Quantum fields and entanglement on a curved lightfront

TL;DR

This paper develops a framework for quantizing quantum fields on arbitrary null hypersurfaces in curved spacetime, generalizing horizon phenomena like the Unruh effect and describing entanglement across horizons.

Contribution

It introduces a universal approach to null hypersurface quantization in curved spacetime, extending the Unruh effect and providing a method to analyze entanglement across horizons.

Findings

Generalized the Unruh effect to non-stationary horizons

Provided a closed-form recipe for state reduction on null hypersurfaces

Linked entanglement between spacetime regions to causal horizons

Abstract

We consider field quantization on an arbitrary null hypersurface in curved spacetime.
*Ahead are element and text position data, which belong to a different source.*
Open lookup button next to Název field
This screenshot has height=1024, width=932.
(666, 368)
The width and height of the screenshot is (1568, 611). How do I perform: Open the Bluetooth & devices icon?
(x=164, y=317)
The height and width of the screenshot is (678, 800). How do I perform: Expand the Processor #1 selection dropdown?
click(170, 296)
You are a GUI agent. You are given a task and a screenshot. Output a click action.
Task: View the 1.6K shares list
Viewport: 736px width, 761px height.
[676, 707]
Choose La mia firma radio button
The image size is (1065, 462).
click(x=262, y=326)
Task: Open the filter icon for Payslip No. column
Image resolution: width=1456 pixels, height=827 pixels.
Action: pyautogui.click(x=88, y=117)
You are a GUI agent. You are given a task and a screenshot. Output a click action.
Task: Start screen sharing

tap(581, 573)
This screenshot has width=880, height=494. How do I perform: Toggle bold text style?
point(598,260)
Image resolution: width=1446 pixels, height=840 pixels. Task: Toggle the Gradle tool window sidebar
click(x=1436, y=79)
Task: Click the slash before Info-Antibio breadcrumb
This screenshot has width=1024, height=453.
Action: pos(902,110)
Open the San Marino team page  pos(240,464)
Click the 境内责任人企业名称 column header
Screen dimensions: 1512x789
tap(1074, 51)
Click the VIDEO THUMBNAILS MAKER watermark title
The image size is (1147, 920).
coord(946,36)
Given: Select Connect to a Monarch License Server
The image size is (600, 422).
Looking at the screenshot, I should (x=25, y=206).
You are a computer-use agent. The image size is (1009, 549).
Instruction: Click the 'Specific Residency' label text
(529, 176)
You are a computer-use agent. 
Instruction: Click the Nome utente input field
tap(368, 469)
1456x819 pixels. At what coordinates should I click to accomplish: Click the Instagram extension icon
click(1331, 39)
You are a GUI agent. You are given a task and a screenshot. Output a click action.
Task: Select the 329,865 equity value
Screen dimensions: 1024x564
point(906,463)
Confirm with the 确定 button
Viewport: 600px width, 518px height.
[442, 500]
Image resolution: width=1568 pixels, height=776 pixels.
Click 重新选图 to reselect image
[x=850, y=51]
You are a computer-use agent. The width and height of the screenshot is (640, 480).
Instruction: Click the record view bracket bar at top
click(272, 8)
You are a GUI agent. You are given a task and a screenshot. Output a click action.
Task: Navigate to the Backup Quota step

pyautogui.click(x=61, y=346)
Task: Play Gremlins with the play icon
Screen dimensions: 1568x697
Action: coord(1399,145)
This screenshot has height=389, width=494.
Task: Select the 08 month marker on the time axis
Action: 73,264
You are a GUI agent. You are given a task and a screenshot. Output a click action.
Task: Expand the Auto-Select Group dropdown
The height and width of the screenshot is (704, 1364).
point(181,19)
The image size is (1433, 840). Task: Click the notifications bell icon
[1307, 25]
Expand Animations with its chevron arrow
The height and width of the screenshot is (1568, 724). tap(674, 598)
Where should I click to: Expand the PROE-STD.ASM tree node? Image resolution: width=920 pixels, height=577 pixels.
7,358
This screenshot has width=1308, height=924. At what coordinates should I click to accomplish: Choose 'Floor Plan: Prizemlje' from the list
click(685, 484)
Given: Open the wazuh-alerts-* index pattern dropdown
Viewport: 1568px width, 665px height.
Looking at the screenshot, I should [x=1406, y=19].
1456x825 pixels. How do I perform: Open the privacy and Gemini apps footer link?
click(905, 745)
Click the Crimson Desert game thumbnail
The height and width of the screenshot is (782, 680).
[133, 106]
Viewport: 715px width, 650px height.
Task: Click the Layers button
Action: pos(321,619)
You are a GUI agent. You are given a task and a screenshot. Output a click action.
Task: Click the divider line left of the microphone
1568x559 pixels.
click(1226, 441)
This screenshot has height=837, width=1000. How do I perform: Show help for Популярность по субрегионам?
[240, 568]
We discuss the de Sitter horizon as the simplest example, relating the horizon quantization to the standard Fock space in the cosmological patch. We stress the universality of null-hypersurface kinematics, using it to generalize the Unruh effect to vacuum or thermal states with respect to null "time translations" on arbitrary (e.g. non-stationary) horizons. Finally, we consider a general pure state on a null hypersurface, which is divided into past and future halves, as when a bifurcation surface divides an event horizon. We present a closed-form recipe for reducing such a pure state into a mixed state on each half-hypersurface. This provides a framework for describing entanglement between spacetime regions directly in terms of their causal horizons. To illustrate our state-reduction recipe, we use it to derive the Unruh effect.